**ACTIONS TO TAKE:**
#1 In the Fourier coefficients excerpt, what value of b_m does the last exercise ask you to show for an even function that is 2L-periodic?
#2 Extend the Fourier coefficients excerpt with a few more lines that follow on from its final hint.

**TEXT PROVIDED:**
---+---

Hint: Separate this into two integrals, one over
$[-L,0]$ and $[0,L]$ and recall the formula
$\int_{0}^{L}g(-x)dx=\int_{-L}^{0} g(x)$.
- Show that if $f$ is even, then
$\int_{-L}^{L}f=2\int_{0}^{L}f$ (<b> Note:</b>
This is a new problem, I won't quiz you on it, but this is a
very useful fact when evaluating Fourier coefficients that
you should use.)
- Show that if $f$ is an even function that is
$2L$-periodic, then $b_m=0$ for all $m$. Hint: This
follows from the two previous problems.

---+---

**INFORMATION SUPPLIED:**

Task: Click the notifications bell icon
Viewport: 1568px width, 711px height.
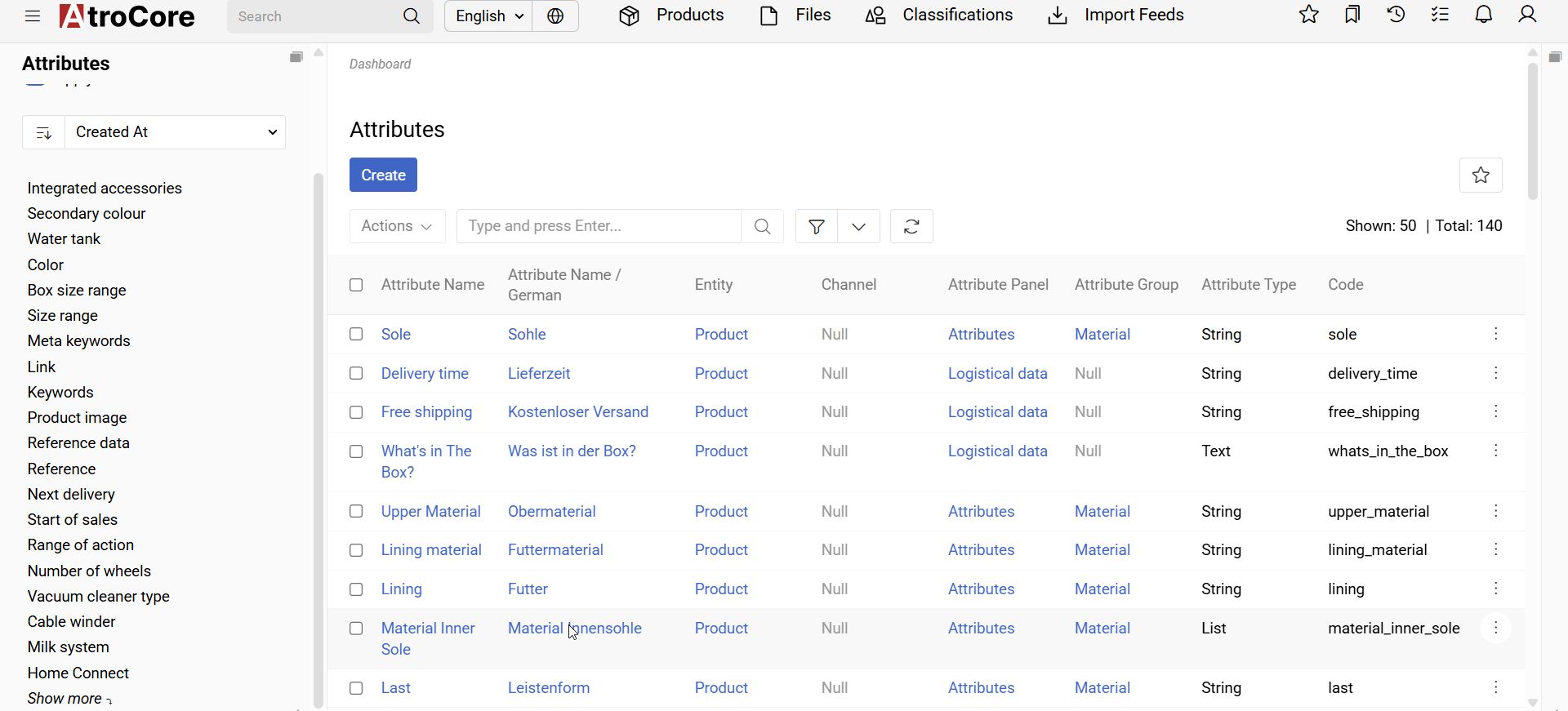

---+---

**RESULTS FOR EACH TASK:**
#1 b_m = 0 for all m.

#2
- Show that if $f$ is an odd function that is
$2L$-periodic, then $a_{m}=0$ for all $m$.
- Compute the Fourier coefficients for the following functions
and write down their Fourier series. (Also, remember to check if
the functions are odd or even and use the above exercises so you
don't have to do so many computations!):
- $f(x)=1-|x|$ on $[-1,1]$, $f(x+2)=f(x)$ everywhere else.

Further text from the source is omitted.